Believe that your body can give birth. Believe that nature will take its course. Be positive. Expect the best. And trust that your birth team will help you make the right choices should complications arise.
Write a birth plan
Writing out your desires for your birth can create a positive vision. We know that birth is unpredictable and that you can’t plan it out but knowing what you would choose in any given scenario is a great way to feel less out-of-control and at ease with childbirth.
It’s also helpful to have it written down so that your practitioners know what you want, and therefore don’t have to interrupt you during labor.

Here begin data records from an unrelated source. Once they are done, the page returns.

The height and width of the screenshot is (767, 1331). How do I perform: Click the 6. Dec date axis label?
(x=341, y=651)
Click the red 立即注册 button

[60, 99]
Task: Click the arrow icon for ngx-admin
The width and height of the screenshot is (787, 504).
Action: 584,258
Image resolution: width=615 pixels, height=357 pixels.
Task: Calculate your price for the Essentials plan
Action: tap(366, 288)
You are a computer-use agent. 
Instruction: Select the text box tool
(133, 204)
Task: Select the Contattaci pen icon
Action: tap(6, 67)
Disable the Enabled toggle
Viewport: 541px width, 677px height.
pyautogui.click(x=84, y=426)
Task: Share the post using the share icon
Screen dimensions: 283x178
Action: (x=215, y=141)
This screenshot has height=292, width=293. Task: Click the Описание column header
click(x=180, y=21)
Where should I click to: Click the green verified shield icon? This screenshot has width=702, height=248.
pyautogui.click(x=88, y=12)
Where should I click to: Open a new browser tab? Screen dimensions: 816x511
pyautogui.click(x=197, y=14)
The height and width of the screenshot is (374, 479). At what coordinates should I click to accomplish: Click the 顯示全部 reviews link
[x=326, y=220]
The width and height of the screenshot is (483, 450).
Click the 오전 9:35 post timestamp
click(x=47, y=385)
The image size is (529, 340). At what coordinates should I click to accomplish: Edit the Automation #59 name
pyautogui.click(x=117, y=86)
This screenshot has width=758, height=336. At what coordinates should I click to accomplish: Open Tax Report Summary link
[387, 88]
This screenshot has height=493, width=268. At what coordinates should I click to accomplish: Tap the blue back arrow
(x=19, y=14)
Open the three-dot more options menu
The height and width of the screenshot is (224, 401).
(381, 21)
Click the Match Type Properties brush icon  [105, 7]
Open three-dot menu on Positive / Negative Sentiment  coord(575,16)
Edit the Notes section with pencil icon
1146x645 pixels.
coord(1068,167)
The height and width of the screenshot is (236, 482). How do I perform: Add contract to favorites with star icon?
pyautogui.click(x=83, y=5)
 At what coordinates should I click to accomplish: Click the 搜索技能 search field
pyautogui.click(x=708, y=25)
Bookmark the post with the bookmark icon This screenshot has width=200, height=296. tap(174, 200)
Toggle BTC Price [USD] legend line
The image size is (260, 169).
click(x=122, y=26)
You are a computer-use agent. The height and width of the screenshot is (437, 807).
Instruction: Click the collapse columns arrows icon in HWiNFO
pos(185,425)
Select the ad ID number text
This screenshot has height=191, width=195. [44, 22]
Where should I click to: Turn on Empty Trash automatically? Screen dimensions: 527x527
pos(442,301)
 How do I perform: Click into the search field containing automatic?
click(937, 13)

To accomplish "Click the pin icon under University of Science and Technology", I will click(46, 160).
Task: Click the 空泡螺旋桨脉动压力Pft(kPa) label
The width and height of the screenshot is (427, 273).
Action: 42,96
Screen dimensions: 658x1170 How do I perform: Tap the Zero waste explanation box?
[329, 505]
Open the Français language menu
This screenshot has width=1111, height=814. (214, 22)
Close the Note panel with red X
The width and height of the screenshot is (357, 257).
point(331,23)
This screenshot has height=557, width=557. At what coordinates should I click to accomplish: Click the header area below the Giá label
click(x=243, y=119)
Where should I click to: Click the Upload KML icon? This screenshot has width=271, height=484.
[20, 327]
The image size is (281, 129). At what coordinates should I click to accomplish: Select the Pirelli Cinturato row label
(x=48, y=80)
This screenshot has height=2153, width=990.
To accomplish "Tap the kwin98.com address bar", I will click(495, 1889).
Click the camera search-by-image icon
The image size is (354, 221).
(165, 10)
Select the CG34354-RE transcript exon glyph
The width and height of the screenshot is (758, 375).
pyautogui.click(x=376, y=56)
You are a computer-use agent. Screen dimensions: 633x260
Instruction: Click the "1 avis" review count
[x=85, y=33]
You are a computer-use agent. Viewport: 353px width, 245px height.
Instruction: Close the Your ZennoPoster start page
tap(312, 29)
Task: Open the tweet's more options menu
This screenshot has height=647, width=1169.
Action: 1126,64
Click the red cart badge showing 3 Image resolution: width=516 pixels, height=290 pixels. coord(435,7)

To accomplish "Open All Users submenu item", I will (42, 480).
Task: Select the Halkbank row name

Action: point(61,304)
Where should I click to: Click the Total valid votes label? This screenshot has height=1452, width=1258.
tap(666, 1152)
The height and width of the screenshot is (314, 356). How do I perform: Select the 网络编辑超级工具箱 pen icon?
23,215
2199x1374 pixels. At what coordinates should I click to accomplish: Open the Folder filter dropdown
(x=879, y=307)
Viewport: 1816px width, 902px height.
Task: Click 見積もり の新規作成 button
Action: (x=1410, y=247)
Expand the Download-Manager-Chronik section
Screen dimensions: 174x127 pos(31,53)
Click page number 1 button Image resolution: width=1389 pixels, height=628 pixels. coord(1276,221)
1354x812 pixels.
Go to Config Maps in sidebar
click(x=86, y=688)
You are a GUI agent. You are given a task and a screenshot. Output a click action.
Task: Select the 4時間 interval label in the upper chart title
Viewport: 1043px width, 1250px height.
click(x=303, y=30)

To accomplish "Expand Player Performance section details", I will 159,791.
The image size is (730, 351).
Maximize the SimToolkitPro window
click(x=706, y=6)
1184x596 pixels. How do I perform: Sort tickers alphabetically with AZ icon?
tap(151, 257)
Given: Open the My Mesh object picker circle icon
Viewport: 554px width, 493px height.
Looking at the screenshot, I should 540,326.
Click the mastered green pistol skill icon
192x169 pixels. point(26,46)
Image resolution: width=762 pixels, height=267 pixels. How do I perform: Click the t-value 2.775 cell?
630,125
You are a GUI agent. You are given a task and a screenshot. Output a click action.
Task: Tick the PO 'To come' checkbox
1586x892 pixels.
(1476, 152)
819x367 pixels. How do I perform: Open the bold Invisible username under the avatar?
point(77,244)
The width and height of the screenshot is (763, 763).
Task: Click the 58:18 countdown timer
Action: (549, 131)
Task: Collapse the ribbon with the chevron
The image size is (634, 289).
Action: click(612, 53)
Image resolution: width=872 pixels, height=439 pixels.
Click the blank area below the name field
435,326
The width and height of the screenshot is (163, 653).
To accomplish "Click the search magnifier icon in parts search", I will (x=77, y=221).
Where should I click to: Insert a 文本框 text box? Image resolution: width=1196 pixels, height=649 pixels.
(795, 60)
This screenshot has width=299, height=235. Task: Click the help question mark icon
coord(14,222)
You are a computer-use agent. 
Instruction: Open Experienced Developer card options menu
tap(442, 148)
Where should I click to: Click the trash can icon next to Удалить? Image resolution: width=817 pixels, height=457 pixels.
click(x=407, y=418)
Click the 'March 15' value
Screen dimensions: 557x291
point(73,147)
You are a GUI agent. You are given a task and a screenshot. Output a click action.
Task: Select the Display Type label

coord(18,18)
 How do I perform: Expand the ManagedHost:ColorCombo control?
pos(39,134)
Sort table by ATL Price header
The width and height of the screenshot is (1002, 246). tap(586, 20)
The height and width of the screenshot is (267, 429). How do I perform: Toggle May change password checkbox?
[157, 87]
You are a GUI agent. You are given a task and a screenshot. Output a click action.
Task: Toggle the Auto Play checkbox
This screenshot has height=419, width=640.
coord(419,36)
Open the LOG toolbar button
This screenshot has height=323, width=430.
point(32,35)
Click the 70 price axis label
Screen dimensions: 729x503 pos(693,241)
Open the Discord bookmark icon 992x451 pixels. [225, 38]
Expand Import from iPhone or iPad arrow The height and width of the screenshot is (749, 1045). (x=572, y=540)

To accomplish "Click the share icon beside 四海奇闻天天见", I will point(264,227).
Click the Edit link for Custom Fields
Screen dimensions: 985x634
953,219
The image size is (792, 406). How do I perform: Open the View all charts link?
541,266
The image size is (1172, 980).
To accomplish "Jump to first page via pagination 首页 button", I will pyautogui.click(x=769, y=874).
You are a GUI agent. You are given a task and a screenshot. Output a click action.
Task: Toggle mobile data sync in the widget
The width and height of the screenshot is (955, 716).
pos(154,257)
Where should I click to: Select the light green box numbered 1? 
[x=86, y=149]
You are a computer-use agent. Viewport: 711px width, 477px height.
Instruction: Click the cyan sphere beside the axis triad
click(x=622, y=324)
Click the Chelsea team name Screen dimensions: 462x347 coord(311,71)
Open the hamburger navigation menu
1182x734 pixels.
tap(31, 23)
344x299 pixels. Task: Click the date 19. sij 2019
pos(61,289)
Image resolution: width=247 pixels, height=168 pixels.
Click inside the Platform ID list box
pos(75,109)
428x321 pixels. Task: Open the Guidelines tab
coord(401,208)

Here’s a free visual birth plan that you can download and customize.
Take childbirth classes
Childbirth classes are an excellent way to reduce fear and become empowered to birth your baby. The right birthing class will help you trust your body and your baby to come when, and how he’s ready.
Of course, we’re quite partial to the Mama Natural Birth Course. Which is online, on-demand, and on your own schedule.
- Discover the #1 key to achieving a natural childbirth
- Learn how to avoid the “cascade of interventions” that we are talking about here!
- Get the 411 on optimal pregnancy nutrition
- Discover natural remedies for common pregnancy concerns (swelling, back pain, insomnia, placenta positioning, GBS, etc.)
- Practice the best exercises to position your baby and prepare your body for childbirth
- Equip your mind and spirit with practical tools, techniques, and visualizations to help you achieve a peaceful birth
Work with a midwife
Midwifery care reduces a woman’s risk for interventions. Midwives usually work at birthing centers or at the mother’s home, which reduces access to typical labor interventions.
Interview potential midwives so you can choose the right one for you. Here’s a list of midwife interview questions for you.
Consider a doula
If you do give birth at a hospital, know that a natural birth is possible. Here are some tips to help you increase your odds. You will definitely need a doula by your side as she’ll help prevent unnecessary labor interventions.
Studies show that women who had continuous support from a doula were less likely to have any pain medication, epidurals, vacuum or forceps-assisted births, C-sections, or negative feelings about childbirth.
Interview potential doulas to find the right one for you.